IMO, genericStateMachine should not be called by the extra warp. I think it would be more clear to add the guard in __kmpc_target_init.

jdenny updated this revision to Diff 386680.Nov 11 2021, 4:51 PM
jdenny retitled this revision from [OpenMP] Fix master thread barrier for Pascal to [OpenMP] Fix master thread barrier for Pascal and amdgpu.
  • Applied the same fix to the custom state machine, as suggested by @jdoerfert privately, and extended the new test to cover it. For that test on the NVIDIA Pascals I tried, fixing the custom state machine didn't appear to be needed. Perhaps in that version, the master thread manages to be selected for execution before other threads in its warp. However, fixing the custom state machine did prove important for that test on an AMD GPU I tried. Maybe another test would prove it's important for Pascals too, but I haven't looked for one.
  • Moved fix to callers of generic state machine functions, as suggested by @tianshilei1992.
  • Pointed out this fix is also relevant to AMD GPUs, as suggested by @JonChesterfield.
Herald added a project: Restricted Project. · View Herald TranscriptNov 11 2021, 4:51 PM

I just noticed that a few LLVM :: Transforms/OpenMP test need to be updated. I'll do that soon.

jdoerfert added inline comments.Nov 11 2021, 5:40 PM
llvm/lib/Transforms/IPO/OpenMPOpt.cpp
3463

This doesn't quite work because now every thread in the last warp will execute the user code.
I think the minimal addition is

if (InitCB <u BlockSize)
  return;

and then whatever we had before.

3579

-master +main

openmp/libomptarget/DeviceRTL/src/Kernel.cpp
103

-master +main

jdenny updated this revision to Diff 386722.Nov 11 2021, 8:06 PM
jdenny marked 2 inline comments as done.
  • Addressed @jdoerfert's comments.
  • Updated LLVM :: Transforms/OpenMP tests.
jdenny marked an inline comment as done.Nov 11 2021, 8:07 PM
jdenny added inline comments.
llvm/lib/Transforms/IPO/OpenMPOpt.cpp
3463

Ah, you're right that's not what I meant to do. It managed to work for my test because it eliminated the divergence in the last warp.
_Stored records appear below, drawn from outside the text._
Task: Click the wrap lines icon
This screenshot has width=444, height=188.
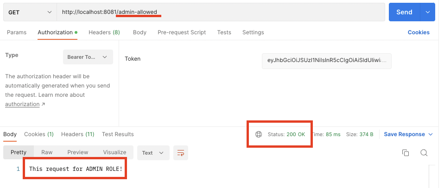Action: coord(181,153)
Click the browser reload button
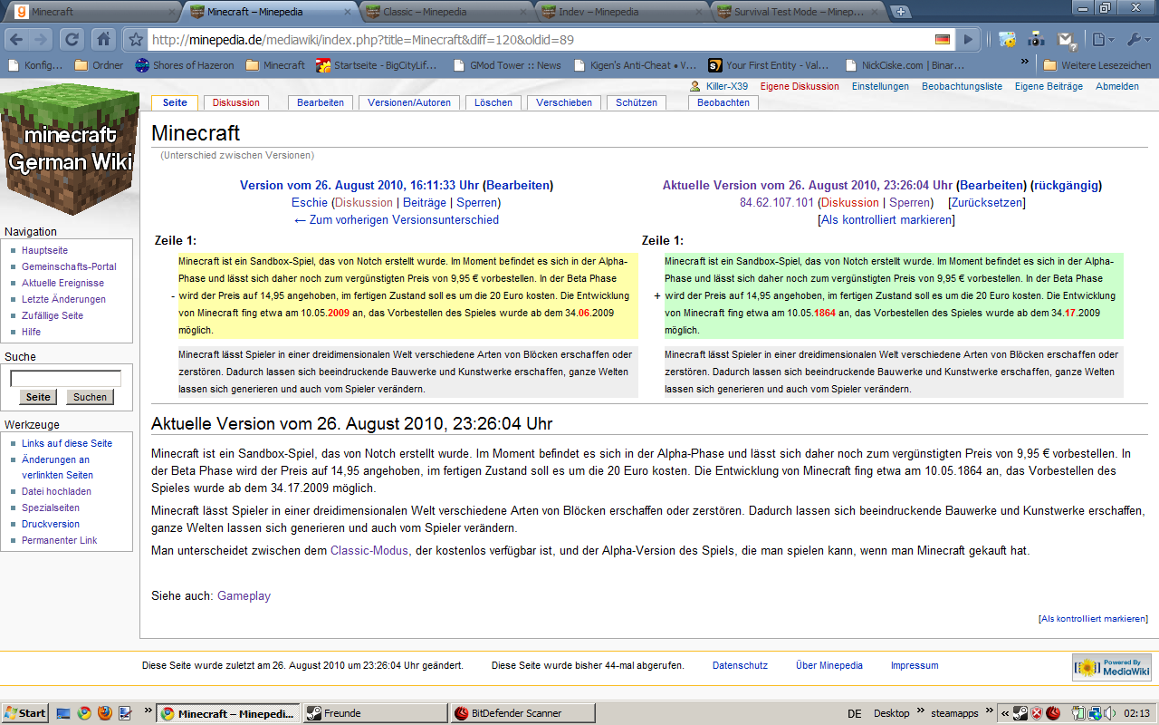Image resolution: width=1159 pixels, height=725 pixels. click(72, 39)
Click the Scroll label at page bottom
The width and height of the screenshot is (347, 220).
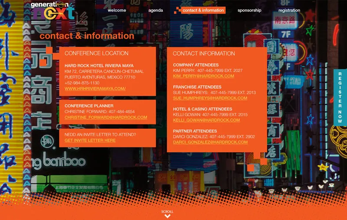pos(167,212)
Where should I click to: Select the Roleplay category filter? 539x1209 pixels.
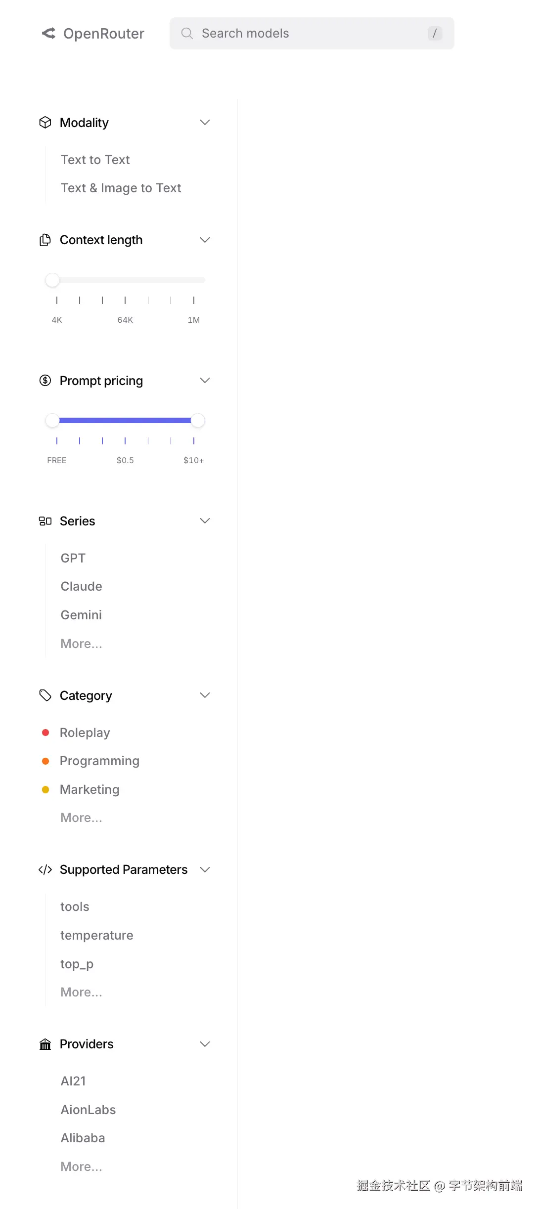pos(85,733)
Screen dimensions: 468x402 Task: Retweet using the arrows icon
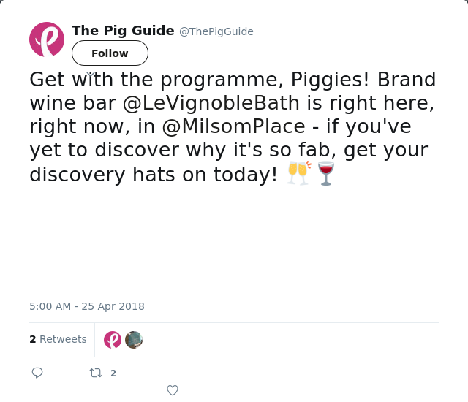point(96,373)
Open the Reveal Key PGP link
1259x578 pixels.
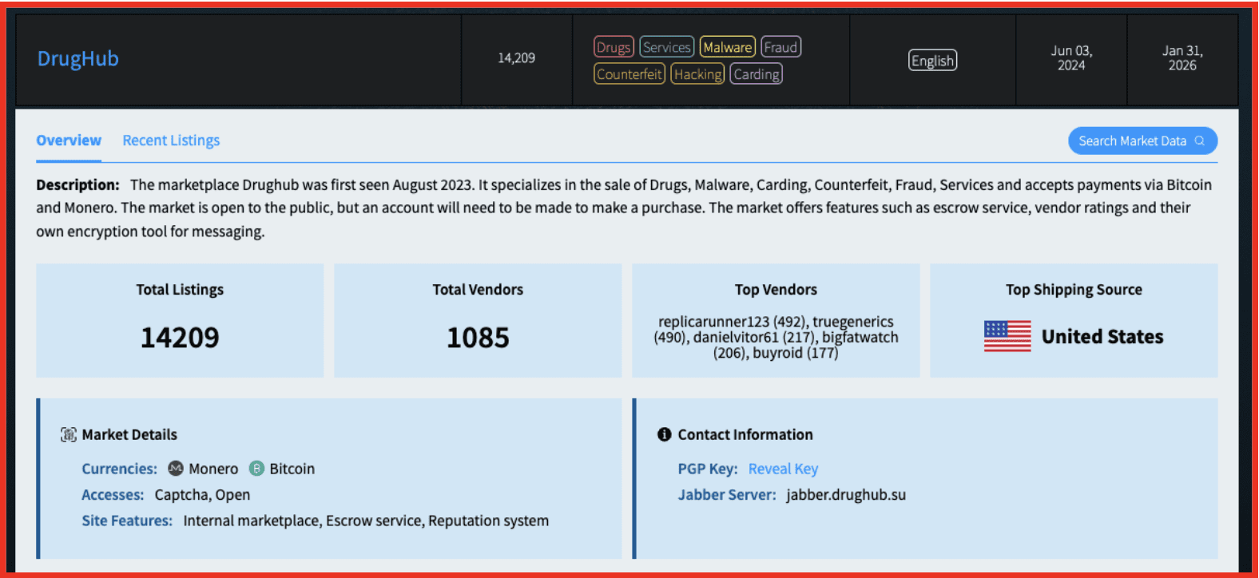click(783, 469)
jdenny marked an inline comment as done.Nov 11 2021, 8:07 PM
This revision is now accepted and ready to land.Nov 11 2021, 8:48 PM
jdenny retitled this revision from [OpenMP] Fix master thread barrier for Pascal and amdgpu to [OpenMP] Fix main thread barrier for Pascal and amdgpu.Nov 12 2021, 7:32 AM
This revision was landed with ongoing or failed builds.Nov 12 2021, 8:19 AM
This revision was automatically updated to reflect the committed changes.
This comment was removed by Meinersbur.

Sorry, I was too quick to associate the build failure with this patch, which introduced the test, but is not the cause of the recent failure.

Sorry, I was too quick to associate the build failure with this patch, which introduced the test, but is not the cause of the recent failure.

This patch introduced 2 problems and we only fixed one with D114802. @jhuber6 will fix the other one, same idea but different function, today.